WHAT YOU SHOULD DO
Send back the line that contains "Where should I" and all lines following it through the end of the data below, exactly, omitting pictures.

Pixel coordinate grounding data
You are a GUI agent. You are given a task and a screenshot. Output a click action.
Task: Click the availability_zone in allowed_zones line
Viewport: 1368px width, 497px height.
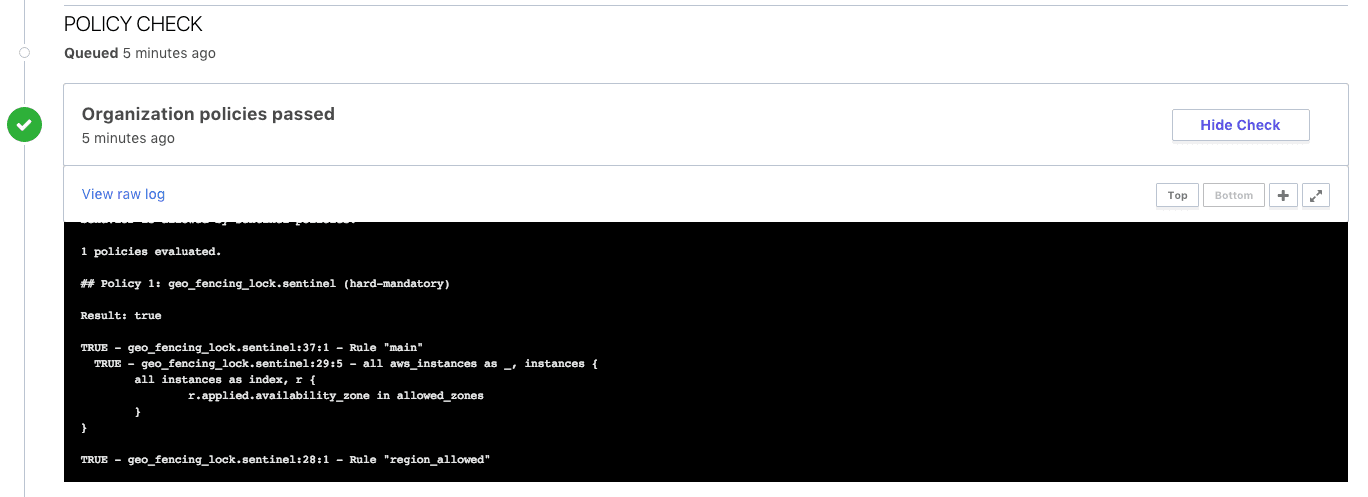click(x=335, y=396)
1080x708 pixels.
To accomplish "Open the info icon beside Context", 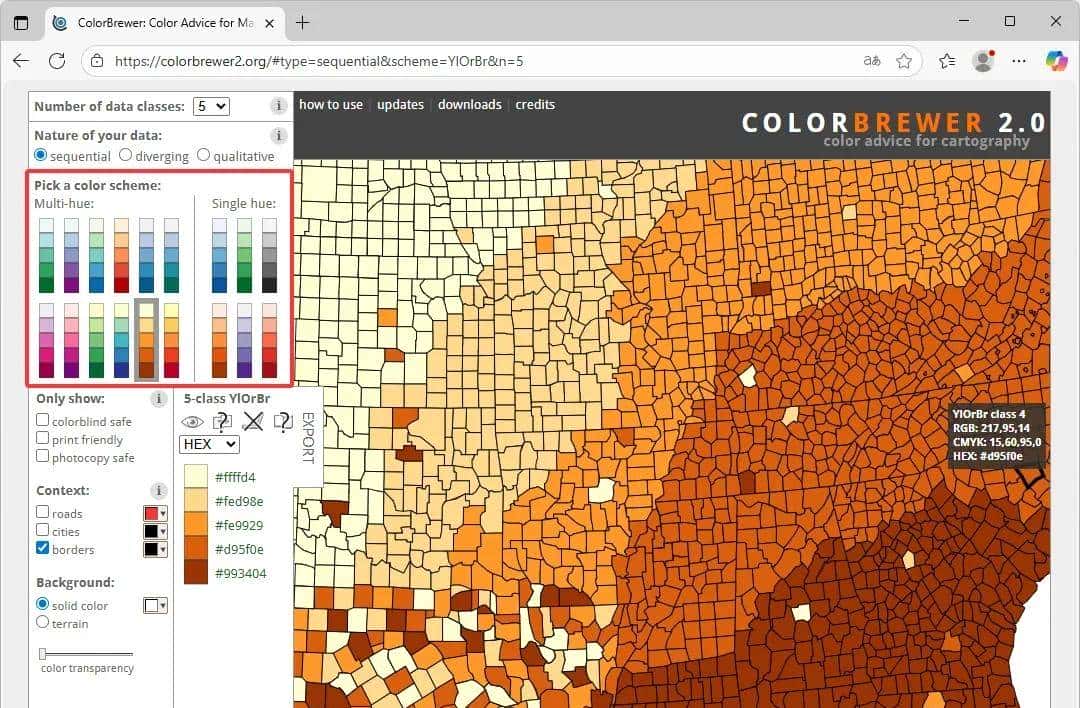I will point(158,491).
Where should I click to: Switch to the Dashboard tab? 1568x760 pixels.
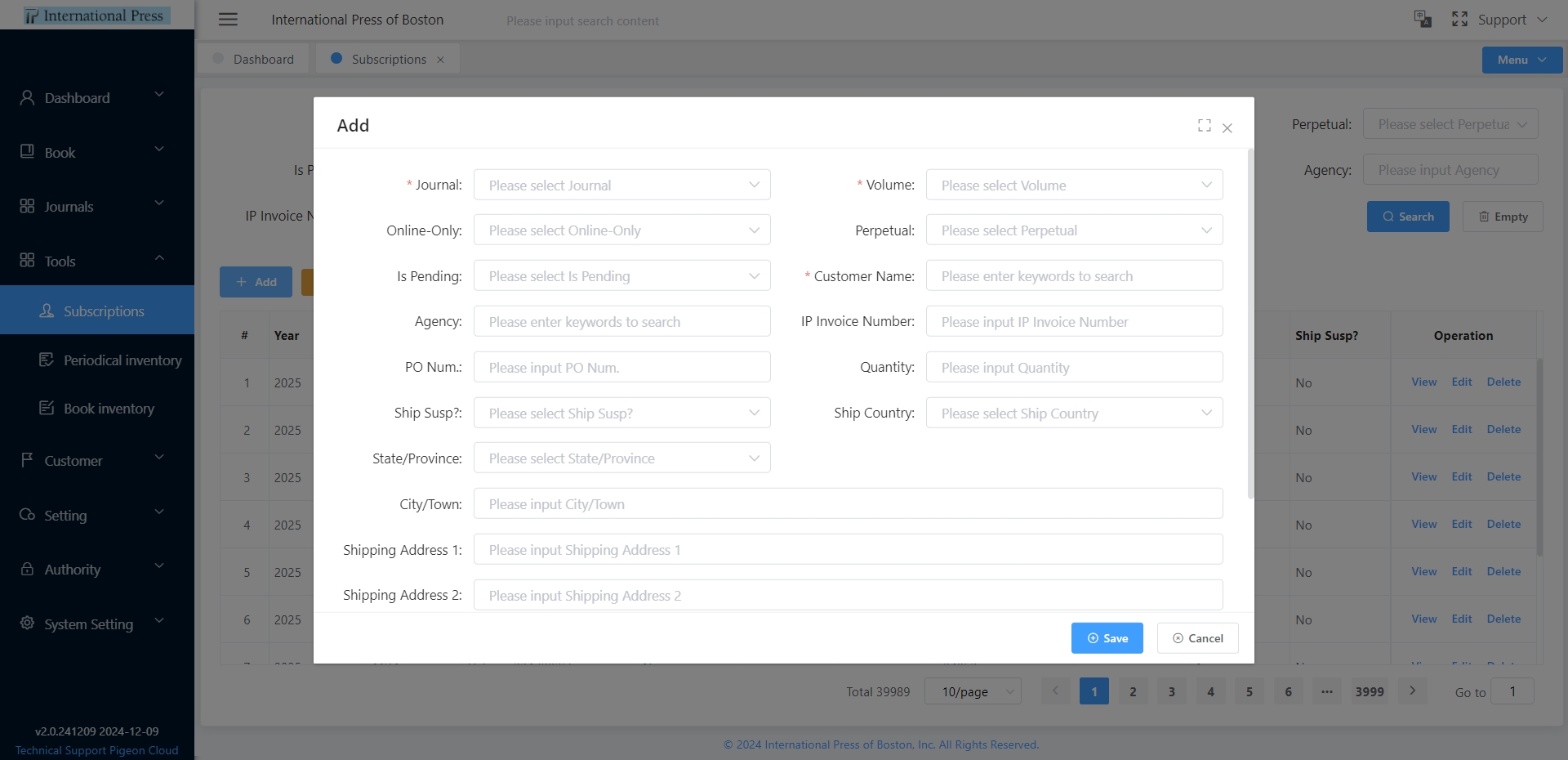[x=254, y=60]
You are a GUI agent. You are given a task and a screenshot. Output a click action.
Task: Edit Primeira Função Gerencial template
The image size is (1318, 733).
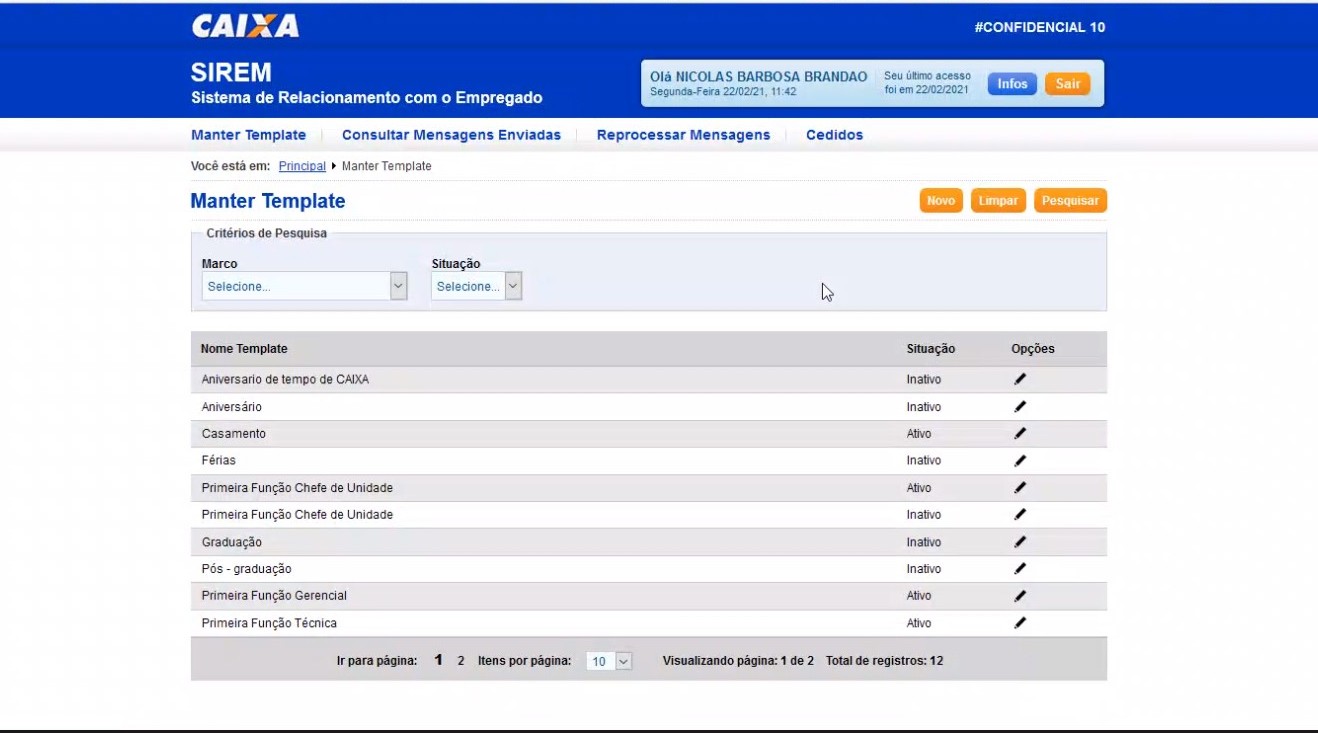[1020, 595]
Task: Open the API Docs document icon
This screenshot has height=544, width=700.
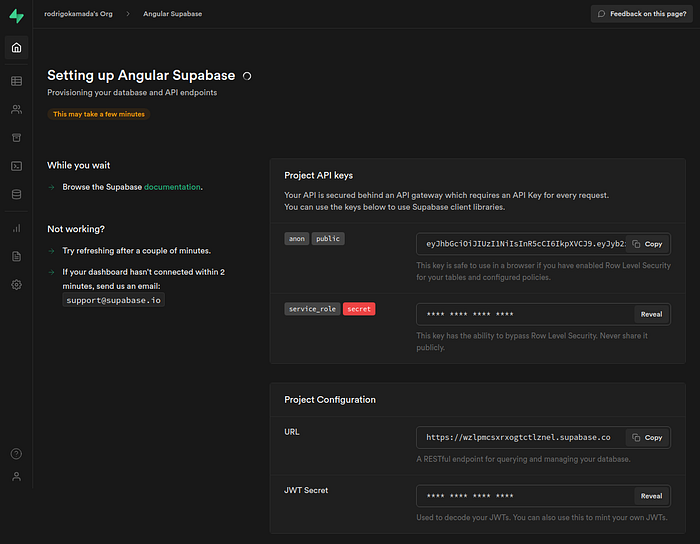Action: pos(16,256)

TASK ANSWER
Where should I click to: Switch to the Dashboard tab? 1568x760 pixels.
[x=254, y=60]
You are a GUI agent. You are given a task and a screenshot. Output a click action.
Task: Edit Primeira Função Gerencial template
The image size is (1318, 733).
[1020, 595]
Task: Open the API Docs document icon
This screenshot has height=544, width=700.
Action: pos(16,256)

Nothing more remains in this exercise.